El montaje apuesta por una estética contenida: movimiento escénico preciso, soluciones visuales sencillas y una coreografía de la cotidianeidad que convierte la degradación en rutina. Esa estrategia funciona para transmitir la sensación de sordidez y violencia soterrada que atraviesa la pieza.
Interpretativamente sobresalen varios nombres, pero particularmente los trabajos de José Juan Rodríguez y Roberto Hoyo, que aportan matices destacables en un reparto sólido. La mezcla entre fragmentación narrativa y cohesión grupal es, en gran parte, mérito de la dirección.

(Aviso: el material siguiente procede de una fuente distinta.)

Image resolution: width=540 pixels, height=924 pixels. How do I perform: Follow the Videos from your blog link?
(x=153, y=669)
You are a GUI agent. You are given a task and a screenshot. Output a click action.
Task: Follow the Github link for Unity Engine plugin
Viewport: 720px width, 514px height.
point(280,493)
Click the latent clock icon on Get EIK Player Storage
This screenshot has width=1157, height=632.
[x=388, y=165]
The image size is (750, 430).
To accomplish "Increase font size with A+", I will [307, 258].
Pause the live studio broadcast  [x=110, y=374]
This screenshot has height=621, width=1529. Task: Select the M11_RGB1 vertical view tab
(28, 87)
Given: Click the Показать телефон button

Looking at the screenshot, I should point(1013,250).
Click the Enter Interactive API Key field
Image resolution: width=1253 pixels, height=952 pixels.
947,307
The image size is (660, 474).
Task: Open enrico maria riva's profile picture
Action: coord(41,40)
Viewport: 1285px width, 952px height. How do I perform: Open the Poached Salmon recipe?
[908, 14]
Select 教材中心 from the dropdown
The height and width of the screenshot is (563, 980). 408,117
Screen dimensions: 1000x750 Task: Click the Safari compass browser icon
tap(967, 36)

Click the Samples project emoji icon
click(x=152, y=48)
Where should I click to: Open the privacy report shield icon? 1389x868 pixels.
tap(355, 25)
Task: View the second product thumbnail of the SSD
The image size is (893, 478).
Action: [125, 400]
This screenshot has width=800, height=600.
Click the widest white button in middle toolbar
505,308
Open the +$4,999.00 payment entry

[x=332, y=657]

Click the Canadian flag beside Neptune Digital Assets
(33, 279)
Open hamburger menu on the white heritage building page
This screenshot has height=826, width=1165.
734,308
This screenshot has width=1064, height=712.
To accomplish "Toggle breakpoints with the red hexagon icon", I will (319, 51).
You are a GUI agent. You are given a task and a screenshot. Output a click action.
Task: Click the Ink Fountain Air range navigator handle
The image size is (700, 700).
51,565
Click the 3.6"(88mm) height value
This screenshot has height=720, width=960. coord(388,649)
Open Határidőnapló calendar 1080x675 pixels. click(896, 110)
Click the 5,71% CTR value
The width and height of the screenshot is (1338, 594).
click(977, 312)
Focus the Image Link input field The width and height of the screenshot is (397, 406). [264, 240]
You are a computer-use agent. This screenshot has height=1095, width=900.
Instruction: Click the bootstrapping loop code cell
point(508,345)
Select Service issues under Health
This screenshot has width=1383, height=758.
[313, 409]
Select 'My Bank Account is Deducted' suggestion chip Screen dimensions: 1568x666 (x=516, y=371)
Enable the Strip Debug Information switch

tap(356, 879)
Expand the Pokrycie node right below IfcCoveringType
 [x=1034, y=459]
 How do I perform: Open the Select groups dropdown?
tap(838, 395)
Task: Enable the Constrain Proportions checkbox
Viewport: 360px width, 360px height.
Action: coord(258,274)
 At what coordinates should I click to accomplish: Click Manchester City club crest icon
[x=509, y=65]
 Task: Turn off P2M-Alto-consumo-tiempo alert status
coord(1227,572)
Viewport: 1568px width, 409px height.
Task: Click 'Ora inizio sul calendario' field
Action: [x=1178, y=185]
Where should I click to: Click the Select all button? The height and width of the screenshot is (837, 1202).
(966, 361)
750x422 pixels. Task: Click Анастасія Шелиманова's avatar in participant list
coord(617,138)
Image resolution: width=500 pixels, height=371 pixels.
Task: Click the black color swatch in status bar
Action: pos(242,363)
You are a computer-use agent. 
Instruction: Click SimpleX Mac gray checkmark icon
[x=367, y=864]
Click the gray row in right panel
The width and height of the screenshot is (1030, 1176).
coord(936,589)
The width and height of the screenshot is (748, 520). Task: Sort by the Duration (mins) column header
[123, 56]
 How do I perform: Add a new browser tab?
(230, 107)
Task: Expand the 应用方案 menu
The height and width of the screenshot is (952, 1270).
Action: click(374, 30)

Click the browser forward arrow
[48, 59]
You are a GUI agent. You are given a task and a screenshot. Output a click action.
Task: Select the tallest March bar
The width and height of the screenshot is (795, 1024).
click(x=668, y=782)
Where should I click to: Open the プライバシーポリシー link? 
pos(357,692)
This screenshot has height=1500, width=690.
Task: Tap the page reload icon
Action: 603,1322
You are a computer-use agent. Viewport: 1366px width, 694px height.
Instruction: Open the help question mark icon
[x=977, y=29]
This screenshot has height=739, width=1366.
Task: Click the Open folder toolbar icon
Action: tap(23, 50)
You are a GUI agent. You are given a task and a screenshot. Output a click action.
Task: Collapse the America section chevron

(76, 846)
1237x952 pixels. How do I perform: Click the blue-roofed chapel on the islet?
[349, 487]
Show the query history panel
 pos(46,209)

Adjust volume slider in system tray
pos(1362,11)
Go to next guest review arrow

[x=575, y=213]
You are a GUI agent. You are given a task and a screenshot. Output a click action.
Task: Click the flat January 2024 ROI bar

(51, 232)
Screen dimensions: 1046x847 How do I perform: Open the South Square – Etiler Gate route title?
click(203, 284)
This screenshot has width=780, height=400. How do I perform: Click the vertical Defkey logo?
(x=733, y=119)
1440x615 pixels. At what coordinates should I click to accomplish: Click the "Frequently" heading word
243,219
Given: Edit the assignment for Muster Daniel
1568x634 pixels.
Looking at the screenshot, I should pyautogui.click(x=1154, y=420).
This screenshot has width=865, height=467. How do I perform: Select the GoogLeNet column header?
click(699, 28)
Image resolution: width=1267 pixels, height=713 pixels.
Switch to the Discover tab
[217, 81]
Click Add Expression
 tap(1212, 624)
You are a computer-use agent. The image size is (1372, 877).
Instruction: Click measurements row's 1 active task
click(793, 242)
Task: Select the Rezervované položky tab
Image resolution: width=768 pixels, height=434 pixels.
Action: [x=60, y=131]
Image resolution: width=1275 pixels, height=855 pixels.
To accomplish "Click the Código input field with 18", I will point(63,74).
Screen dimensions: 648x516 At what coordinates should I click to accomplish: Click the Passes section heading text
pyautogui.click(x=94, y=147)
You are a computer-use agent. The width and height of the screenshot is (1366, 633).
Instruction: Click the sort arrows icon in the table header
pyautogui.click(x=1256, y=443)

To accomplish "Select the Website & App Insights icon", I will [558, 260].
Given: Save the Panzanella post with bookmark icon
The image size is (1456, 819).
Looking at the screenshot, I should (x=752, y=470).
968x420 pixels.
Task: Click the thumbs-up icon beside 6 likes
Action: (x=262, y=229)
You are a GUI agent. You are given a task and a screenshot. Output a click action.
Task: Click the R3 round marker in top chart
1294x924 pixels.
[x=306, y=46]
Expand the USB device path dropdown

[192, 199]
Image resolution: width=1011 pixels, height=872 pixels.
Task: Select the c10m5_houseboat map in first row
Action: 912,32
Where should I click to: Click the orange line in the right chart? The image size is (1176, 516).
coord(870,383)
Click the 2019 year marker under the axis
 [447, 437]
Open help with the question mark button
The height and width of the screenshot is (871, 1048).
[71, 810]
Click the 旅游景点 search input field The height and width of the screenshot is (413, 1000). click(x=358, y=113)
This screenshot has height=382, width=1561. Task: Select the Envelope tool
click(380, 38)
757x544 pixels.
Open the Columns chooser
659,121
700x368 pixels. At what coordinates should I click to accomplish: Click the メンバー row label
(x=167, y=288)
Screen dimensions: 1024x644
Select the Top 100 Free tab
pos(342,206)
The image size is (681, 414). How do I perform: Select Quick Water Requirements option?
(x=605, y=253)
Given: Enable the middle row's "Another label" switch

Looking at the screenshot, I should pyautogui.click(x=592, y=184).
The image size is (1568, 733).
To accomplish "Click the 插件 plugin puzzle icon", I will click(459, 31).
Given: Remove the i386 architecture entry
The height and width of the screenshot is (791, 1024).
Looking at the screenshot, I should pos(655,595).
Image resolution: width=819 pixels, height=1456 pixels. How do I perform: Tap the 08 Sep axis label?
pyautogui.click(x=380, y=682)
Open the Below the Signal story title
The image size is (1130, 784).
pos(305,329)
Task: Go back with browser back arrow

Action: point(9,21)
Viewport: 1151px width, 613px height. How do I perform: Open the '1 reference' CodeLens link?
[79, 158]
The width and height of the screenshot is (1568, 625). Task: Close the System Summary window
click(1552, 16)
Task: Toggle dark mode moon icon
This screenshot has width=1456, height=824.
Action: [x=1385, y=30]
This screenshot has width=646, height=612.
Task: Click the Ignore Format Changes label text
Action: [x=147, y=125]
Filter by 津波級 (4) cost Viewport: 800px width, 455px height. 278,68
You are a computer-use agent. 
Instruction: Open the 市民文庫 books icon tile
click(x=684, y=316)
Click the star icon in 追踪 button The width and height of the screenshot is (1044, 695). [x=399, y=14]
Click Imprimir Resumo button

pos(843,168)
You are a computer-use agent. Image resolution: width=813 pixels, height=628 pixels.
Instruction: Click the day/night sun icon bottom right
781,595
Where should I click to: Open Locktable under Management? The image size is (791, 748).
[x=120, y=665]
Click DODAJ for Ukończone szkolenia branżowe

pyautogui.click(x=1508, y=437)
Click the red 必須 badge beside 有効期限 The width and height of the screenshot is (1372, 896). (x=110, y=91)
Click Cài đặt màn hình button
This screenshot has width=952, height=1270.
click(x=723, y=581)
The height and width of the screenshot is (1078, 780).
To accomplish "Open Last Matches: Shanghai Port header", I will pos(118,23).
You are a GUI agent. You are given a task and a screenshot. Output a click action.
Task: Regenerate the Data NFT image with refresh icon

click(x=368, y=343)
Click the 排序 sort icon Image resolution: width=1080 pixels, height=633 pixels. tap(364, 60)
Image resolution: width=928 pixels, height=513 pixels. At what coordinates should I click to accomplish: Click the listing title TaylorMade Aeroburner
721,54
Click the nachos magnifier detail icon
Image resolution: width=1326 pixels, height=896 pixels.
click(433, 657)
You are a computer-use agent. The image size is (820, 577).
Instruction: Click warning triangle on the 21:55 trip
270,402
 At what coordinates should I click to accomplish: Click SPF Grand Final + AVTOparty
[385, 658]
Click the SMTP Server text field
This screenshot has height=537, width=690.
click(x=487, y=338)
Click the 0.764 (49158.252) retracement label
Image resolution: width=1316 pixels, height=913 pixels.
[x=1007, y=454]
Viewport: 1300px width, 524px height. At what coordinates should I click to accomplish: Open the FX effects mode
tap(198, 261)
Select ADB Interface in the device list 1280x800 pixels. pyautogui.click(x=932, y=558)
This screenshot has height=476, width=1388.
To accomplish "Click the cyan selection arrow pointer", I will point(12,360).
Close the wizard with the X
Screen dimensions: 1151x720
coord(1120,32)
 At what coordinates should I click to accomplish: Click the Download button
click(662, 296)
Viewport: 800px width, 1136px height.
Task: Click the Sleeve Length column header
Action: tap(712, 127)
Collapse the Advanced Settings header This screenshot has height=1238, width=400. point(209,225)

No obstante, la obra tiene un punto débil: en ciertos momentos la autora se sitúa por encima del relato y advierte al público en lugar de dejar que los personajes hablen por sí mismos. Ese recurso didáctico reduce a ratos la potencia dramática.
- Aciertos: Construcción de una atmósfera cotidiana que desnuda la normalización del abuso; dirección coral que subraya la responsabilidad social.
- Limitaciones: Intervenciones autorales que explicitan la denuncia en vez de mostrarla; pérdida puntual de tensión teatral.
Más allá de lo estrictamente teatral, Utopía en llamas plantea preguntas prácticas: ¿cómo se traduce esta exposición en políticas públicas, en responsabilidad judicial o en cambios culturales? La obra no ofrece soluciones, pero sí exige que el debate público no siga invisibilizando a las víctimas ni justificando a los explotadores.
En suma, el montaje valora por su propuesta escénica y su intención crítica. Es una pieza que incomoda deliberadamente y que empuja a mirar con más atención a los mecanismos —legales, sociales y económicos— que permiten que la explotación permanezca en la sombra.